Exercise A
According to the immigration reform statement, how many illegal aliens were in the country under the status quo?
Exercise B
Print the passage of the immigration reform statement from "The result was" up to and including "our porous borders.", word for word.

Text
--- start ---

The debate on bringing an immigration reform bill to the floor of the U.S. Senate was the most passionate and the most volatile since I’ve been your Senator. Now that the dust has settled, I wanted to step back and explain to Mississippians why I worked to help find a solution to the problem of illegal immigration that has impacted our country now for decades.
The problem is a daunting one. The status quo of having 12 to 20 million illegal aliens in our country and more coming across our borders every day is unacceptable, both on national security and economic grounds. The Senate, which as a part of the legislative branch has jurisdiction solely for enacting laws, but not administering them, spent years trying to find out why current laws were not being enforced and what further tools the Department of Homeland Security and its enforcement divisions needed to do the job.
The result was the immigration reform bill draft which would have:
• Put border enforcement first by hiring thousands more border patrol agents and building hundreds of miles of physical and high technology surveillance barriers. This, in conjunction with last year’s border security bill, addressed our porous borders.
• Created an employee verification system based on a new, tamper-resistant, encrypted identification procedure that for the first time would have provided a means for employers to know if they were hiring illegal aliens.

--- end ---

Data provided
--- start ---

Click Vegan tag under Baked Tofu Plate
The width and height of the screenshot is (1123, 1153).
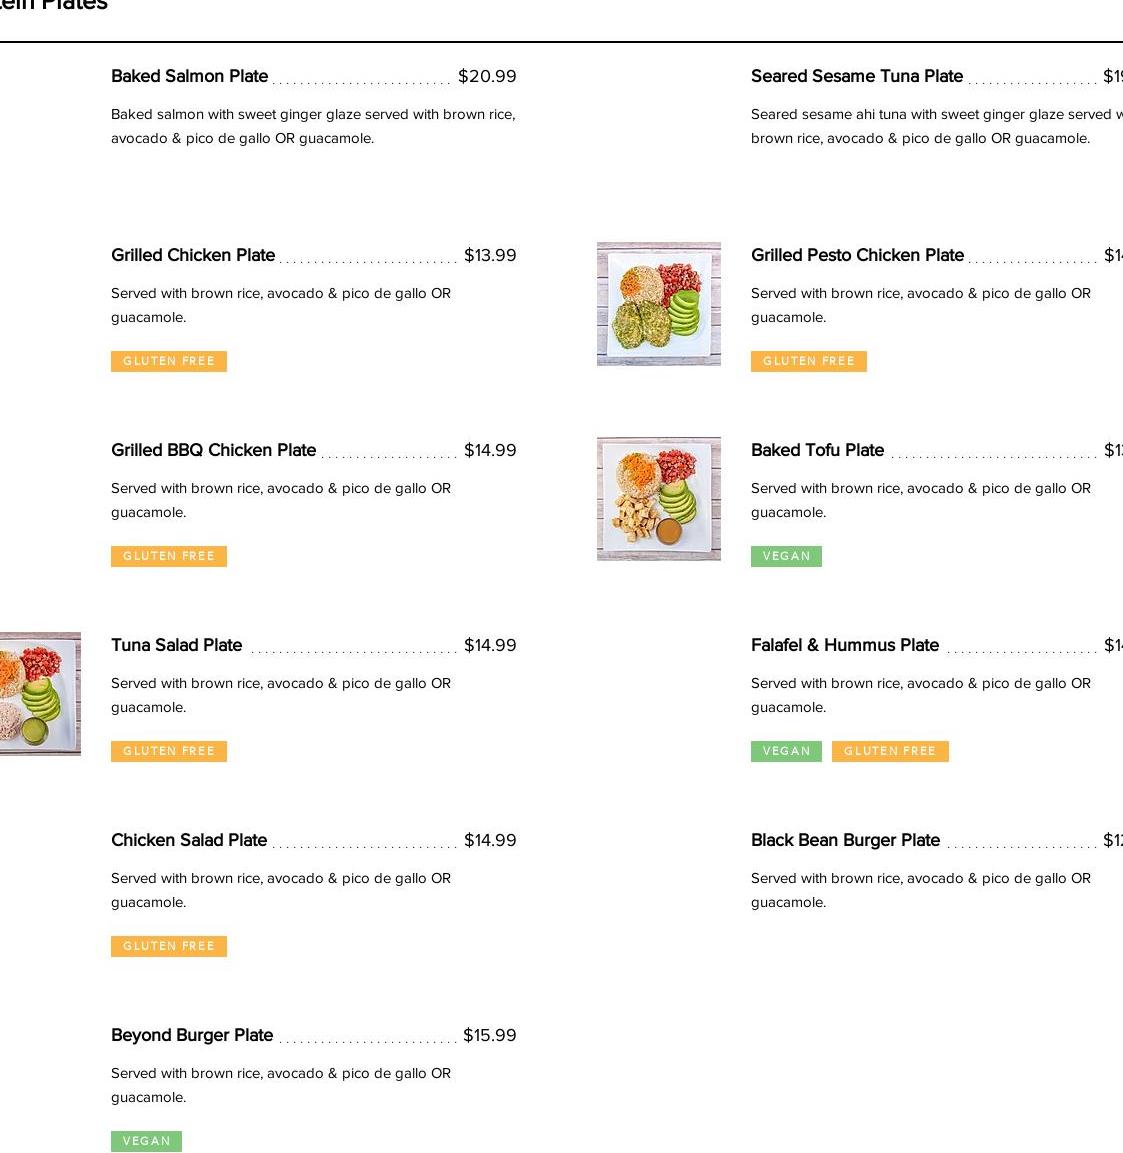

--- end ---

Answer A
12 to 20 million

Answer B
The result was the immigration reform bill draft which would have:
• Put border enforcement first by hiring thousands more border patrol agents and building hundreds of miles of physical and high technology surveillance barriers. This, in conjunction with last year’s border security bill, addressed our porous borders.